About this product
Artist and teacher, born in Birkenhead, Cheshire. He studied there at Laird School of Art, 1951–4, at Liverpool College of Art, 1955–6, then Birmingham Polytechnic, 1976–7. Yeomans went on to teach at Nuneaton School of Art, 1964–87. He worked extensively with David Berry-Hart and with him formed The Firm, four painters and two sculptors, including Geoff Wilde, Paul Littlehales, Ed Pooley and Mark Compton. Yeomans took part in residencies and workshops at Leicestershire schools, 1985–90; Lever Brothers, Port Sunlight, 1987–8; Cannon Hill Arts Centre, Birmingham, 1991; Queen’s Hall, Narberth, 1996; and Walker Art Gallery, Liverpool, 1999. He was a prolific exhibitor of prints, drawings and paintings, participating in numerous group and invitation exhibitions.

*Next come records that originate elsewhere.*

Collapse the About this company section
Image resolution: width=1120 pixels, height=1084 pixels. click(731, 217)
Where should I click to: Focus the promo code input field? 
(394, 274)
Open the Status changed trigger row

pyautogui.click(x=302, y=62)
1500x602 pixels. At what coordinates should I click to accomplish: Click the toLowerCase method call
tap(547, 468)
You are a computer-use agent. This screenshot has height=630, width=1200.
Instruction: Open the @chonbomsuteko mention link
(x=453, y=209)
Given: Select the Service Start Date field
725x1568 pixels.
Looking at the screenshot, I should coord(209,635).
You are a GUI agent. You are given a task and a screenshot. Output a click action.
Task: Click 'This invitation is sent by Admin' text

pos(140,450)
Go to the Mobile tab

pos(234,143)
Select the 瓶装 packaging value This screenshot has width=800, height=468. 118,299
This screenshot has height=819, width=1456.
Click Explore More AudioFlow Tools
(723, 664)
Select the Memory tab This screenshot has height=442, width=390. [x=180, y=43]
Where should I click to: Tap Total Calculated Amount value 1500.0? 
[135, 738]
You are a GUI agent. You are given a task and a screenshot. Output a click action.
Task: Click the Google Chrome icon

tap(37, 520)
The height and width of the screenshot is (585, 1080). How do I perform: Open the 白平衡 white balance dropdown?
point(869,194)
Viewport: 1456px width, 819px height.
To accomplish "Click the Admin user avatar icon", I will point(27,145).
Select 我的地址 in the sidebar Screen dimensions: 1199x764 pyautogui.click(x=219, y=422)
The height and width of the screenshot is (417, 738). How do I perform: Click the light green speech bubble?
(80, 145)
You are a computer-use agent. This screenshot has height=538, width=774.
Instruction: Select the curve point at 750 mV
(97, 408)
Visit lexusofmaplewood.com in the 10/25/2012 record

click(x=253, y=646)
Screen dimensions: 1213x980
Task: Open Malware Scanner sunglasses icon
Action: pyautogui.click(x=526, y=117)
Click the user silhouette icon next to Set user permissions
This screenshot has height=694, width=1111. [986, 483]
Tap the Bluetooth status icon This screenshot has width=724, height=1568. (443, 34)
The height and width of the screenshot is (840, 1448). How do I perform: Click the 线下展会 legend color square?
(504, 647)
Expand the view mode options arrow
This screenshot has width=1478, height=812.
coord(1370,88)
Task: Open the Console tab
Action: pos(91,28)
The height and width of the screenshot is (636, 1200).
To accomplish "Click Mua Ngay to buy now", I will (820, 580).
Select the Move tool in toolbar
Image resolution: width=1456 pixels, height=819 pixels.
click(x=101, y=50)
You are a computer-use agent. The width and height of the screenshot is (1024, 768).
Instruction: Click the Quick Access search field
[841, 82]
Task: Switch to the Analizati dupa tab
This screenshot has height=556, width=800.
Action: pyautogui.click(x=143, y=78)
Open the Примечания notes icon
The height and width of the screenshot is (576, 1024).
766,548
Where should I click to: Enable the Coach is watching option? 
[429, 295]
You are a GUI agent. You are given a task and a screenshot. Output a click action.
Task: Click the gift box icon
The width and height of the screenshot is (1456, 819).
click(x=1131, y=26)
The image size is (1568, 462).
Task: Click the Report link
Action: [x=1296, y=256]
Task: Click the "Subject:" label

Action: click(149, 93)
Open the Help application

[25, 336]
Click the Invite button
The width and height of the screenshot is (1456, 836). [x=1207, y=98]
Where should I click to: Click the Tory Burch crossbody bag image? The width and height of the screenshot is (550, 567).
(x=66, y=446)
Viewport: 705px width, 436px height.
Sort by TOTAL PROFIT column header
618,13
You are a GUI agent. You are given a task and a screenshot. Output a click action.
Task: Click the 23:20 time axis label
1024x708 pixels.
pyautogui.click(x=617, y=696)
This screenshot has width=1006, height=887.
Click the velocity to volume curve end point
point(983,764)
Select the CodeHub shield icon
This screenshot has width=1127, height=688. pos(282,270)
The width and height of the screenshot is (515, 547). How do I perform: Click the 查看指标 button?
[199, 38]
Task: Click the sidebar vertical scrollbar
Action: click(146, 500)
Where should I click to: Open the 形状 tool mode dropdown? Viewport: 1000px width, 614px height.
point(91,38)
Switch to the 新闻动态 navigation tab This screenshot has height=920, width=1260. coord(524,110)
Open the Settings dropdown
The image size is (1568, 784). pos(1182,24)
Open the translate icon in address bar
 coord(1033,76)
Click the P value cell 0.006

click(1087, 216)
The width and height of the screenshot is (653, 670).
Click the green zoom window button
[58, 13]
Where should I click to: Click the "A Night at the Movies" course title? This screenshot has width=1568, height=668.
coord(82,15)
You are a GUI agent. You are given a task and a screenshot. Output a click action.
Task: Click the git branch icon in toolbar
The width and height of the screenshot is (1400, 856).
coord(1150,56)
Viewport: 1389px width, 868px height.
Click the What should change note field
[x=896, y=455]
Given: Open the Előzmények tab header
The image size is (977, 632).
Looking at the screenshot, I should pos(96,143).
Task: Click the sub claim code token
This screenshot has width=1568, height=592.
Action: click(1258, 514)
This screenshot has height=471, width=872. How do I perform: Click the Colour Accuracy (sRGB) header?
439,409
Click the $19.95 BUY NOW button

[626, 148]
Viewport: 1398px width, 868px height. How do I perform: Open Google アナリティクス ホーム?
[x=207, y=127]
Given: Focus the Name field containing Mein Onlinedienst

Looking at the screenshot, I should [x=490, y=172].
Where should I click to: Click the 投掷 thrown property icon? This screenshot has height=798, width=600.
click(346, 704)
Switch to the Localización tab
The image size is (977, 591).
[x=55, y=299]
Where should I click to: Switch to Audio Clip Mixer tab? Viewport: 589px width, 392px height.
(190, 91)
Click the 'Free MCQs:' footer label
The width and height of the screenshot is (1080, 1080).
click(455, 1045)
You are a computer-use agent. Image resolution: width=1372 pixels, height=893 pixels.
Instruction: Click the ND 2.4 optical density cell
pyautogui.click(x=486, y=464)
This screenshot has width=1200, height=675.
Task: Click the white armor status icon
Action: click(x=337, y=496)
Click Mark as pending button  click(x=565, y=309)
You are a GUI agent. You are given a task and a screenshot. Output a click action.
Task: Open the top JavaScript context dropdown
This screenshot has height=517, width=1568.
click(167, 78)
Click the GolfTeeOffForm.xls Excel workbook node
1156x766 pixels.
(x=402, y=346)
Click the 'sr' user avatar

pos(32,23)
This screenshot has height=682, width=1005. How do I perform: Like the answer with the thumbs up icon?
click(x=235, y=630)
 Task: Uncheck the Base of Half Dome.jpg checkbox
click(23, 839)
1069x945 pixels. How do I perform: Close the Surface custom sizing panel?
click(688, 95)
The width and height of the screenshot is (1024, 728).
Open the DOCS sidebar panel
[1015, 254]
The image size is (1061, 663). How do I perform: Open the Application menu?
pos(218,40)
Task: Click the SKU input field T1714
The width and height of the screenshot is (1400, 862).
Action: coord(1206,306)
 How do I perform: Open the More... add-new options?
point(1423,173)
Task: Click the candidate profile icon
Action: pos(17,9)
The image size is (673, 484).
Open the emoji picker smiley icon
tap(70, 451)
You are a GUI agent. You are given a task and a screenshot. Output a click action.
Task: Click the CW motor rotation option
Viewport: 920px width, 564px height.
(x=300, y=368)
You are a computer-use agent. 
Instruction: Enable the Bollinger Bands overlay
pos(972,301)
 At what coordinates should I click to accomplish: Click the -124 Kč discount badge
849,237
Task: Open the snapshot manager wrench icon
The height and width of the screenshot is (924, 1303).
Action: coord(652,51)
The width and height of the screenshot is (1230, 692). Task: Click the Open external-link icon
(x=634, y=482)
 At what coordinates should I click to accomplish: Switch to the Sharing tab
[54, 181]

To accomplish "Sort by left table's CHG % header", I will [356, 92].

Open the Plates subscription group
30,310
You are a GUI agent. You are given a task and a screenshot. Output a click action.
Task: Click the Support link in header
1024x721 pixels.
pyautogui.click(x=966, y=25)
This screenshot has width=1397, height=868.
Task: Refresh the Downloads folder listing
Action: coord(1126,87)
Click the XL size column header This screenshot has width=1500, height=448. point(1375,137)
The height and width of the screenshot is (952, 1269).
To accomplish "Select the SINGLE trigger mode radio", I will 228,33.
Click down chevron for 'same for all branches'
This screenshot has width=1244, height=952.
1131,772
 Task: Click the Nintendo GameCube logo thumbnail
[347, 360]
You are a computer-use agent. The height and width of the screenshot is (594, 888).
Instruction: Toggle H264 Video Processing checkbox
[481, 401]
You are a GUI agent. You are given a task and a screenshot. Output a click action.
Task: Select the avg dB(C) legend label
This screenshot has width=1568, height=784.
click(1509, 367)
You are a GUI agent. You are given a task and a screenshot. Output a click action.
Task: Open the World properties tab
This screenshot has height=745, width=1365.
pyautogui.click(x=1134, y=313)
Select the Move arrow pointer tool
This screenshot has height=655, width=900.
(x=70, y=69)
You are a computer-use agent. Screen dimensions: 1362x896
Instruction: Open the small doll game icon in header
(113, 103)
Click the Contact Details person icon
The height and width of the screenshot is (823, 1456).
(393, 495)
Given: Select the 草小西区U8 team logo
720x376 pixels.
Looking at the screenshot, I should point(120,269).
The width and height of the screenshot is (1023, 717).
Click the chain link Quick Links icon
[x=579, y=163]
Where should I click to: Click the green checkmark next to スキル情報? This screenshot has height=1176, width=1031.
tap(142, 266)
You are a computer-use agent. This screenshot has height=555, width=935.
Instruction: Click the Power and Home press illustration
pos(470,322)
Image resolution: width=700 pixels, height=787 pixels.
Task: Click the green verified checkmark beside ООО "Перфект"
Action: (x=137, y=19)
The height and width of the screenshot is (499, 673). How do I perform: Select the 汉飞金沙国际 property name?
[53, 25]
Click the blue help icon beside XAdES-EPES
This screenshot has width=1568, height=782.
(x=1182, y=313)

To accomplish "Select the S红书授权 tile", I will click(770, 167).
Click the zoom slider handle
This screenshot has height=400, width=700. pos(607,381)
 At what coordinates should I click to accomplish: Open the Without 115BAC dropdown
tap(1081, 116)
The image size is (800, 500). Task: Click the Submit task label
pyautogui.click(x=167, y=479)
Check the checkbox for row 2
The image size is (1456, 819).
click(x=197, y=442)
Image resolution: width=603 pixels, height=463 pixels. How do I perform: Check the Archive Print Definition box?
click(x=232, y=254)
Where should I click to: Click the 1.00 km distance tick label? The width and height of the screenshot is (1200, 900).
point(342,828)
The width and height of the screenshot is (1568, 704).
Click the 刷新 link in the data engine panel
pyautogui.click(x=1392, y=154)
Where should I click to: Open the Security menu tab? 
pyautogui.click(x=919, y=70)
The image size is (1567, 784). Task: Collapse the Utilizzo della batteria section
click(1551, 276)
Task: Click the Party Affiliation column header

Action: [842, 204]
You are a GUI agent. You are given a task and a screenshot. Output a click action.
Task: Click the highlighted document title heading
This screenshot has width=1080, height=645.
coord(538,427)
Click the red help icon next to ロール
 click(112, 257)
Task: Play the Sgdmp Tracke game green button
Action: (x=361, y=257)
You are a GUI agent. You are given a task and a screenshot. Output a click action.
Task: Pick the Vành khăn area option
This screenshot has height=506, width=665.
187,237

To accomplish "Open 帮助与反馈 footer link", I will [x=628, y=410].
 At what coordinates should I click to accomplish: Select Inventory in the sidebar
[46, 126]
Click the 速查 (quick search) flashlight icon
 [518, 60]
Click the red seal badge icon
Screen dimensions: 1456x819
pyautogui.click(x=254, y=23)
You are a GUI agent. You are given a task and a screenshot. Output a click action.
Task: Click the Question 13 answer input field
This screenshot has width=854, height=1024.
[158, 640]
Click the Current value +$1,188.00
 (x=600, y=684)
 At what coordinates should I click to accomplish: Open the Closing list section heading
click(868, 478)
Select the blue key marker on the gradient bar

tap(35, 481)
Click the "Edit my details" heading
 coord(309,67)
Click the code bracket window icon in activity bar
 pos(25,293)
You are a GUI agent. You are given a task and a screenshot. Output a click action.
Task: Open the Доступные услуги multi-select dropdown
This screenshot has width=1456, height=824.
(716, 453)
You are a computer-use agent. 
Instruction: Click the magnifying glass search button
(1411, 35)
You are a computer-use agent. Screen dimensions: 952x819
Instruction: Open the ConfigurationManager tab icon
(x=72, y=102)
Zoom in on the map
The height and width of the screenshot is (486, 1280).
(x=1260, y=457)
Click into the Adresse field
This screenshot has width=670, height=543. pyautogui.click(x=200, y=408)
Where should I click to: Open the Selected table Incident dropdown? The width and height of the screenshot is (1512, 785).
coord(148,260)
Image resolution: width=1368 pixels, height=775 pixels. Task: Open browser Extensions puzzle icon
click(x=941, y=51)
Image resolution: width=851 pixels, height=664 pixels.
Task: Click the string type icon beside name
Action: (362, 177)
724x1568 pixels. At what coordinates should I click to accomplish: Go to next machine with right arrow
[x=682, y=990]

For Yeomans, painting was “a love affair with a surface”. As a student, he was influenced by the Euston Road School; took an aversion to post-war, post-painterly abstraction; the search for “a colloquial vision that everyone could access” leading him to Photo-Realism. By the time of his solo exhibition at Y Tabernacl, The Museum of Modern Art, Wales, in 2001, his work was moving towards abstraction, textured surfaces which had depth and were multi-dimensional. Yeomans settled at Amroth, Pembrokeshire, and took inspiration from post-industrial detritus rather than the landscape. Other later solo exhibitions included Williamson Art Gallery & Museum, Birkenhead, 1999, and Oriel Henry Thomas Gallery, Carmarthen, and Theatr Mwldan, Aberteifi, both 2001. His retrospective evitcepsorter, at the Williamson in 2004, was accompanied by a well-illustrated and informative catalogue. Yeomans’ work received considerable media coverage. Those holding examples include the CASW; Walker and Williamson Art Galleries; Granada Collection, Manchester; S H Picker Trust; Balliol College, Oxford; the Leicester and Liverpool Schools Collections; and numerous private collections. Yeomans’ wife was the artist Andrea Kelland.